- Born: 1888
- Died: 1968 (aged 79–80) Bronx, New York
- Occupation: Curator
- Spouse: Maude Bransford Bach

= Richard F. Bach =

American curator

Richard Franz Bach (1888-1968) was an American curator with the Metropolitan Museum of Art. He was known as a supporter of collaboration between museums and the industrial arts.

==Career==
Richard F. Bach graduated with an A.B. from Columbia University in 1909 and during 1909-1919 was an instructor and curator at the Columbia School of Architecture. He served as the Acting Librarian of Avery Library from 1918 to 1920. In 1918, Bach was appointed Associate in Industrial Arts at the Metropolitan Museum of Art. In this position, Bach's main role was to facilitate use of the Museum’s collections as practical resources by manufacturers, designers, artisans, and craftsmen. Bach was also primarily responsible for organizing a series of popular exhibitions devoted to American industrial art. Over the course of his career at the Museum, Bach also served as Director of Industrial Relations (1929-1941), Dean of Education and Extension (1941-1949), and Consultant in Industrial Arts (1949-1952). After World War II, Bach tried unsuccessfully to provide services at the Museum for veterans, attempting to coordinate the efforts of rehabilitation and occupational therapist with the Museum's Education Department.

As the Director of Industrial Relations, Bach supervised the Museum’s Neighborhood Exhibitions, a series of thematic shows of Museum objects that traveled to various parts of New York City between 1933 and 1941. The purpose of the program was "to reach people in outlying districts [...] for whom a visit to the Museum seems a journey," "to serve crowded quarters of the city in which facilities for recreation and enjoyment are limited," and "to make available to the high schools of the city original objects of art which may serve as source material for study in relation to regular school subjects." The program included over fifty installations in four boroughs, drawing an attendance of over 1.5 million visitors in the first five years, and was installed in various public locations including "three settlement houses, thirteen high schools, six library branches, four colleges, one museum, two "Y" branches, and one City administration building." Locations which hosted these installations included the Queens Borough Public Library in Elmhurst, Queens, the Hudson Park Library branch of the New York Public Library in Greenwich Village, Manhattan, Washington Irving High School, and Christopher Columbus High School.
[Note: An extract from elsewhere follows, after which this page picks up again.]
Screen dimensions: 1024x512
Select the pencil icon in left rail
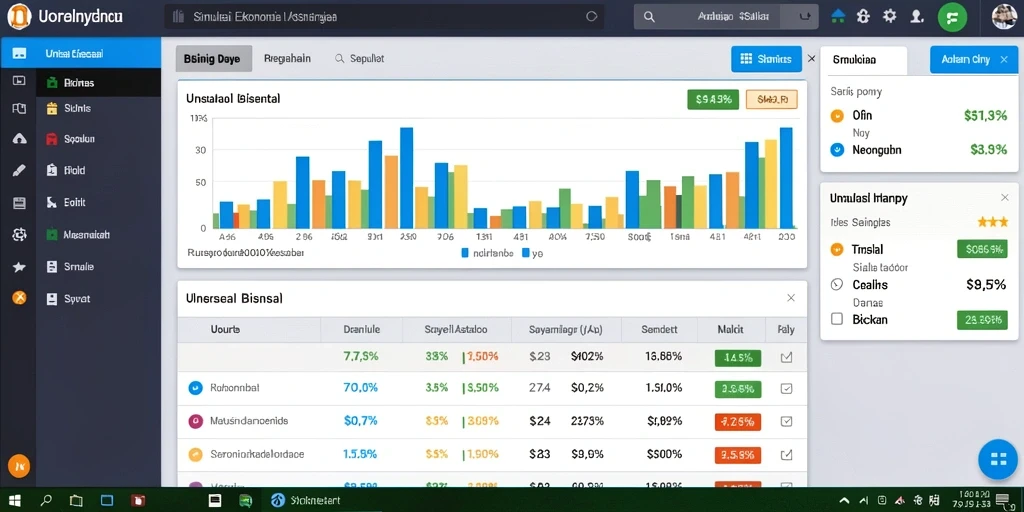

During the late 1940s, Bach corresponded with United Nations Educational, Scientific, and Cultural Organization regarding copyright division, seeking support and guidance for design copyright legislation in the United States. From 1952 to 1961, he served as an educational advisor to the American Institute of Interior Designers. He also served as a member and leader of a number of arts and education organizations including the American Federation of Arts, the Architectural League of New York, and the Advisory Board on Vocational Education of the New York City Board of Education.

==Publications==
- "Industrial art: A war emergency." Bulletin of the Metropolitan Museum of Art 13(9): 194–196 (1918).
- "Museums and the factory: Making the galleries work for the art trades." Scribner’s Magazine LXXI(6): 763–768 (1922).
- Museums and the Industrial World. The Gilliss Press, New York, N.Y. (1926).
- "Fourth exhibition of work by manufacturers and designers." Bulletin of the Metropolitan Museum of Art 15(3): 49–51 (1929).
- "Contemporary American Industrial Art: Twelfth exhibition." Bulletin of the Metropolitan Museum of Art 26(10): 228 (1931).